MATERIAL PROVIDED Start Marker

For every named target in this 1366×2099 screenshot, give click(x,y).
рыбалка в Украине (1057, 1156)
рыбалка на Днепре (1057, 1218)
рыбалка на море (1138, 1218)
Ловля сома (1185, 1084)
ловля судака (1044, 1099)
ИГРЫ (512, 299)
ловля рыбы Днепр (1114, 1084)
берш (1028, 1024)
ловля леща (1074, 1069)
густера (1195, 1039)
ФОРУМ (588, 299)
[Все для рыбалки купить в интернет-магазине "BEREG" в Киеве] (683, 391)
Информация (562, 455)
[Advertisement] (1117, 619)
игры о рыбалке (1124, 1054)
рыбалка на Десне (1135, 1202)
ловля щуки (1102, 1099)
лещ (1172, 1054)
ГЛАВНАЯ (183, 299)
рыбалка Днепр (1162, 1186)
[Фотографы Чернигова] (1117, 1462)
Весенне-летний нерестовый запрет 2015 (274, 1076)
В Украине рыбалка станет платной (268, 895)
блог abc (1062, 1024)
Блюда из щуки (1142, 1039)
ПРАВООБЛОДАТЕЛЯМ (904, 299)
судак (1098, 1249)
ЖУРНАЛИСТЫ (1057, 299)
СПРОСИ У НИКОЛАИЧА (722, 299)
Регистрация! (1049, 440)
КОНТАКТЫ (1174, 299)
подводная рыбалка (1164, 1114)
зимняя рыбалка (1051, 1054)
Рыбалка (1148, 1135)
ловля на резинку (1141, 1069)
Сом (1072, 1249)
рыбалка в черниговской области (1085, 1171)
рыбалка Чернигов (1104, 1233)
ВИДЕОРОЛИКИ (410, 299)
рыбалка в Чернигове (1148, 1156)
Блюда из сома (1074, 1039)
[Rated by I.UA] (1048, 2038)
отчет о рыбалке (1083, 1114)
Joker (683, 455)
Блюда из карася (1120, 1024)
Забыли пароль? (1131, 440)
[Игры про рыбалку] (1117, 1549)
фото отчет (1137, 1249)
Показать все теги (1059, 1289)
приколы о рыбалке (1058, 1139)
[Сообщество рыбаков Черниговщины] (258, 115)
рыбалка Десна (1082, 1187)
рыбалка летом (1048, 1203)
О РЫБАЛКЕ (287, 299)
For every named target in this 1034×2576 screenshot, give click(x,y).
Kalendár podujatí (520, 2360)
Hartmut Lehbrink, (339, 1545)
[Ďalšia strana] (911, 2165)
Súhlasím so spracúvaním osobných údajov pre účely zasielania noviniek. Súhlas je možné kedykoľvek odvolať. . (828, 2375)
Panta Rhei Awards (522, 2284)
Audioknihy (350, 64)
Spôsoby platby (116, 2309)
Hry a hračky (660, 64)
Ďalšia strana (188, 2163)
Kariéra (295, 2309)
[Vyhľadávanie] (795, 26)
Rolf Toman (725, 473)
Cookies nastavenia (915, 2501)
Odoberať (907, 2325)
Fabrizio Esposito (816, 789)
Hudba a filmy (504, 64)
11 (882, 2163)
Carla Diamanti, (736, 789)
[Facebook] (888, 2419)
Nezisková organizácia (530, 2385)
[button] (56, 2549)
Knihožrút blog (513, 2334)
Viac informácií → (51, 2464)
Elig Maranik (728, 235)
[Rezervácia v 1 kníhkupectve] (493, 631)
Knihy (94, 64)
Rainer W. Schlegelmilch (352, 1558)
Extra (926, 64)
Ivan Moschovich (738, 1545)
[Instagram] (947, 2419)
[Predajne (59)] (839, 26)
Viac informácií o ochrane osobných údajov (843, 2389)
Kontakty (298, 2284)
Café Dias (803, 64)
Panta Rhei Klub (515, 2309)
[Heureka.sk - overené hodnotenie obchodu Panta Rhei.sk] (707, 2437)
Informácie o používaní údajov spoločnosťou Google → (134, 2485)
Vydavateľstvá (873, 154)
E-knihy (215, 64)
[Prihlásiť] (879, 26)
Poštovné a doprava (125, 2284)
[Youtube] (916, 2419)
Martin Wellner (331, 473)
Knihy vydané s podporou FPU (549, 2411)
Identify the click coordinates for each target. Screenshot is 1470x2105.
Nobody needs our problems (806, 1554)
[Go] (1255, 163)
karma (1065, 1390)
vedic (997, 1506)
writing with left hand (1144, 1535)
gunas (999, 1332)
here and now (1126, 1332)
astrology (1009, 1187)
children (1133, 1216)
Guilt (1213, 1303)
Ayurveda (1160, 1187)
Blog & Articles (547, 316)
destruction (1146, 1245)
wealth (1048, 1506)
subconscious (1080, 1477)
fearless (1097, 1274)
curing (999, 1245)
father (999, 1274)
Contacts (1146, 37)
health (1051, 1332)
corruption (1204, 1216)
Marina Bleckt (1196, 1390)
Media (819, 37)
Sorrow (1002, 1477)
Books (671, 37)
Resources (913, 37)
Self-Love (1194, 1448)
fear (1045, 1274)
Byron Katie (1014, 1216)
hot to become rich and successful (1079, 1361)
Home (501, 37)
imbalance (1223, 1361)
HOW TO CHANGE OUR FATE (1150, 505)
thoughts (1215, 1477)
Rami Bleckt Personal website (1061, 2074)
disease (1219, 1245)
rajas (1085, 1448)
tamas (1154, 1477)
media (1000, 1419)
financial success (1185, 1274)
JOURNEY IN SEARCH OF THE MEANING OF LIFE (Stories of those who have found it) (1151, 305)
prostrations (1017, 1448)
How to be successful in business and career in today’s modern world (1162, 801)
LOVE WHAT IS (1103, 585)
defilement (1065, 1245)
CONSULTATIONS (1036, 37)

MATERIAL PROVIDED End Marker

Quote the data above from the line containing "HOW TO CHANGE OUR FATE (1150, 505)" to the line containing "How to be successful", inclusive, and stop.

RESPONSE TO THE TASK:
HOW TO CHANGE OUR FATE (1150, 505)
thoughts (1215, 1477)
Rami Bleckt Personal website (1061, 2074)
disease (1219, 1245)
rajas (1085, 1448)
tamas (1154, 1477)
media (1000, 1419)
financial success (1185, 1274)
JOURNEY IN SEARCH OF THE MEANING OF LIFE (Stories of those who have found it) (1151, 305)
prostrations (1017, 1448)
How to be successful in business and career in today’s modern world (1162, 801)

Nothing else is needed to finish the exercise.